Полян считает, что «открытость и общедоступность всех архивов» когда-нибудь сможет примирить участников «войн памяти». Однако далеко не в одних архивах состоит дело. Проблема не только в доступе к архивам, но и в толковании одних и тех же архивных данных. А тут даже без каких-либо сознательных фальсификаций всегда будет присутствовать множественность интерпретаций, и каждая из сторон будет выбирать ту, которая больше соответствует ее интересам и ее мировоззрению. Так факты нередко подменяются верой в ту или иную интерпретацию истории. К тому же в любом историческом построении приходится использовать тот или иной набор аксиом, и от того, какие именно аксиомы принимаются, зависят выводы исследования.
------------------------------
*Задание*:
Перепишите дословно фрагмент текста об архивах от слов «Полян считает, что» до слов «зависят выводы исследования.».

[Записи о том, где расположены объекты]
------------------------------
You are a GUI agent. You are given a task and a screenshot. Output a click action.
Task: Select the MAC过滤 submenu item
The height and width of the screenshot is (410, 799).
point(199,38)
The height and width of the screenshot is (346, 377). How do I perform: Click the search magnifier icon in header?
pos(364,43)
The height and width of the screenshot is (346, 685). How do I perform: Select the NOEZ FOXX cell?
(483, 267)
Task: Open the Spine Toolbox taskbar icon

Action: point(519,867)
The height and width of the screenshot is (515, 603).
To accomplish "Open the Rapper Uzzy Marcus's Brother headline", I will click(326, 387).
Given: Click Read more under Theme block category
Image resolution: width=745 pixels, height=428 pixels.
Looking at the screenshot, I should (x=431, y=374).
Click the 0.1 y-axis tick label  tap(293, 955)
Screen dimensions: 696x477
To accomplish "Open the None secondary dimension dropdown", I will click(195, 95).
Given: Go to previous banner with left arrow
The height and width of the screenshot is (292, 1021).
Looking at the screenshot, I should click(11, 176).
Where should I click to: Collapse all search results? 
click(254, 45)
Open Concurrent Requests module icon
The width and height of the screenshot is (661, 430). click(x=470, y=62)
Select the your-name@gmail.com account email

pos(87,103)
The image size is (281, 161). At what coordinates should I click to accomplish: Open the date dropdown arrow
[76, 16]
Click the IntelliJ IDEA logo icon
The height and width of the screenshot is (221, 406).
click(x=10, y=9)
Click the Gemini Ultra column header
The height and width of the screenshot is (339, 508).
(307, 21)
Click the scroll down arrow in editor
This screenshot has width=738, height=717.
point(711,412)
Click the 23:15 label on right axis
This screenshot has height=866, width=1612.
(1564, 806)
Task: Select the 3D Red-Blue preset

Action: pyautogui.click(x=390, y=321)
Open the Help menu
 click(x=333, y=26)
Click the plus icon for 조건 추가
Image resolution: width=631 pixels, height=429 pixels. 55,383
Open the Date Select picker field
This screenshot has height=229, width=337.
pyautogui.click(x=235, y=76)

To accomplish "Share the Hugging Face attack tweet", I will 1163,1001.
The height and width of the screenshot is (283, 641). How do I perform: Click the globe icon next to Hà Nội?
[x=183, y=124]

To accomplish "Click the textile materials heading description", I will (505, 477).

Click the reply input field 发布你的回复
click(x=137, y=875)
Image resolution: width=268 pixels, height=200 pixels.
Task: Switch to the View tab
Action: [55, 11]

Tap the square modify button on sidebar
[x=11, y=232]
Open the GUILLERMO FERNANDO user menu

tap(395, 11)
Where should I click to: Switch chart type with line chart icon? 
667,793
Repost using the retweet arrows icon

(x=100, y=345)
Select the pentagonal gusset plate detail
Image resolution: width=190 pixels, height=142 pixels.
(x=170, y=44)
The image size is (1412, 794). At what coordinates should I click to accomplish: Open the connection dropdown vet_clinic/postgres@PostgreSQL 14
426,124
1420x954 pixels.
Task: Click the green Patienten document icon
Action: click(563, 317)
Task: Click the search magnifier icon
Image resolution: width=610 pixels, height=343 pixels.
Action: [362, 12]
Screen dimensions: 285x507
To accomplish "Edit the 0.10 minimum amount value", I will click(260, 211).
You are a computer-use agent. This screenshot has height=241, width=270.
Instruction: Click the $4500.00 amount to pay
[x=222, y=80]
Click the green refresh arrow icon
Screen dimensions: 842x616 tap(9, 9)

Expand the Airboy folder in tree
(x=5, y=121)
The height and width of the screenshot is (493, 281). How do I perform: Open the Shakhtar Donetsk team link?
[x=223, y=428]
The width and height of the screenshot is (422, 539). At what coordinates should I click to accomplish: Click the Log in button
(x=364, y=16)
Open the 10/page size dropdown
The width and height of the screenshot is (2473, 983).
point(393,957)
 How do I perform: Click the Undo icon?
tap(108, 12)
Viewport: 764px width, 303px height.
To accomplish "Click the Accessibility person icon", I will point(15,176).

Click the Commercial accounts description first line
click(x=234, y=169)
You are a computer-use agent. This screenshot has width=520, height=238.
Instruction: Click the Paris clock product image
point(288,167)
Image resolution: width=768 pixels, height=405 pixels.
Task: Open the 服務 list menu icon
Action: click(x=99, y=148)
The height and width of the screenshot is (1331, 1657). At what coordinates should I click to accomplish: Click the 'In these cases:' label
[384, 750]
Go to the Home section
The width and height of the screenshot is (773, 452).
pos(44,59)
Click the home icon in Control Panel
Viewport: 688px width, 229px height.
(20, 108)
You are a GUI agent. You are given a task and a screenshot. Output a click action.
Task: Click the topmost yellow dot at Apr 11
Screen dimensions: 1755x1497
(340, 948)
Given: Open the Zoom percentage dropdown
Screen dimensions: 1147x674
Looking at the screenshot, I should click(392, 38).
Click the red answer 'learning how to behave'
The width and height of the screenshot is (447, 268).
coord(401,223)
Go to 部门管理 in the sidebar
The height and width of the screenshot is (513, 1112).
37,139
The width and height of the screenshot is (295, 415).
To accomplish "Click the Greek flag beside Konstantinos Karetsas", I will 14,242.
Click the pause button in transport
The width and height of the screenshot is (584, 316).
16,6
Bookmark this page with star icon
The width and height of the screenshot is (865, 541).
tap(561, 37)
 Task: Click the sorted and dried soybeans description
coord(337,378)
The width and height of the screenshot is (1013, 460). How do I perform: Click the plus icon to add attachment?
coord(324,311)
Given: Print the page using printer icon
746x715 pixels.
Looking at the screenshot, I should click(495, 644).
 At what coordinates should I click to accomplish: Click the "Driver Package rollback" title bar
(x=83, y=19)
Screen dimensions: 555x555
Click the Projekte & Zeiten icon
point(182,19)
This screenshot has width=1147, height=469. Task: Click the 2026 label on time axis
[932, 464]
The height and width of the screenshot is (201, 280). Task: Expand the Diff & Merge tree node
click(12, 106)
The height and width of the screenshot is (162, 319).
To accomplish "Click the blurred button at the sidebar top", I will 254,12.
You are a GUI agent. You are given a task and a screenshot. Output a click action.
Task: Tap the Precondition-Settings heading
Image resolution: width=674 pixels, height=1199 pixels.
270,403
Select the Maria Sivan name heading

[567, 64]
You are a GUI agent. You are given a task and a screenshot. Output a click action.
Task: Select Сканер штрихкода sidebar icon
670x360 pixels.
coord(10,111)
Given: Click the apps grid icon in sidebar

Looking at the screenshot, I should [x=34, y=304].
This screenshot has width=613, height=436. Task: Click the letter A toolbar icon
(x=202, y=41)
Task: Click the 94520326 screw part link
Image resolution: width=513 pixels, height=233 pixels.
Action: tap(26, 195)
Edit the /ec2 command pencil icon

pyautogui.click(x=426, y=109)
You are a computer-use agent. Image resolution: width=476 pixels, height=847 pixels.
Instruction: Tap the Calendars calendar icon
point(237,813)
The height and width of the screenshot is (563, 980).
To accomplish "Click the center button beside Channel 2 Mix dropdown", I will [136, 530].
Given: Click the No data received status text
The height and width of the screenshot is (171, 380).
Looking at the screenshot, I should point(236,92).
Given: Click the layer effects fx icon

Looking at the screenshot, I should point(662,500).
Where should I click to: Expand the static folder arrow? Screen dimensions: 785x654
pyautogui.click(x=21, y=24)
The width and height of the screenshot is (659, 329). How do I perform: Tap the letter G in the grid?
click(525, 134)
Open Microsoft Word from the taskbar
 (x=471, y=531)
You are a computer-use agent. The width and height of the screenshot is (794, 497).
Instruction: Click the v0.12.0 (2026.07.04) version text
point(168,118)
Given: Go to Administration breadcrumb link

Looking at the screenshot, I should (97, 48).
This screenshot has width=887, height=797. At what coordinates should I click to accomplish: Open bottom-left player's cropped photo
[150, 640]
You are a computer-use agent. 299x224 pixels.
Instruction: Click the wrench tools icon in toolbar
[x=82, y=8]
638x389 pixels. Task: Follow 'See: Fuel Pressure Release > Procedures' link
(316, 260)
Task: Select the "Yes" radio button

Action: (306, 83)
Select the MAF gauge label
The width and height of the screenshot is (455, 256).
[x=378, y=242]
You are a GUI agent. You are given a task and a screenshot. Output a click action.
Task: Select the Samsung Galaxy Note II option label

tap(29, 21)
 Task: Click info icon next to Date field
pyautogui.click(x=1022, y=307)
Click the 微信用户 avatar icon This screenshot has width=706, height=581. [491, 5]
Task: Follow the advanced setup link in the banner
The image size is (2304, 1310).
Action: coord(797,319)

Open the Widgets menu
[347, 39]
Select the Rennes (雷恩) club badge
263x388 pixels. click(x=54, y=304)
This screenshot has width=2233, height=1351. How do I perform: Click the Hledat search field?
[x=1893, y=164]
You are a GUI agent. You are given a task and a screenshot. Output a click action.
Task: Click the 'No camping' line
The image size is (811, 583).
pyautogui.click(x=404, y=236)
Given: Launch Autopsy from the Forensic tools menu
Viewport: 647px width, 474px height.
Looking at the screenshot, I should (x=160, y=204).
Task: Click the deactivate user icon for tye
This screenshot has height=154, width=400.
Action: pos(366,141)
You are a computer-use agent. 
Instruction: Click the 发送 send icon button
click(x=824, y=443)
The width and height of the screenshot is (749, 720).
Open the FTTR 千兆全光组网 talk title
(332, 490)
------------------------------
*Ответ*:
Полян считает, что «открытость и общедоступность всех архивов» когда-нибудь сможет примирить участников «войн памяти». Однако далеко не в одних архивах состоит дело. Проблема не только в доступе к архивам, но и в толковании одних и тех же архивных данных. А тут даже без каких-либо сознательных фальсификаций всегда будет присутствовать множественность интерпретаций, и каждая из сторон будет выбирать ту, которая больше соответствует ее интересам и ее мировоззрению. Так факты нередко подменяются верой в ту или иную интерпретацию истории. К тому же в любом историческом построении приходится использовать тот или иной набор аксиом, и от того, какие именно аксиомы принимаются, зависят выводы исследования.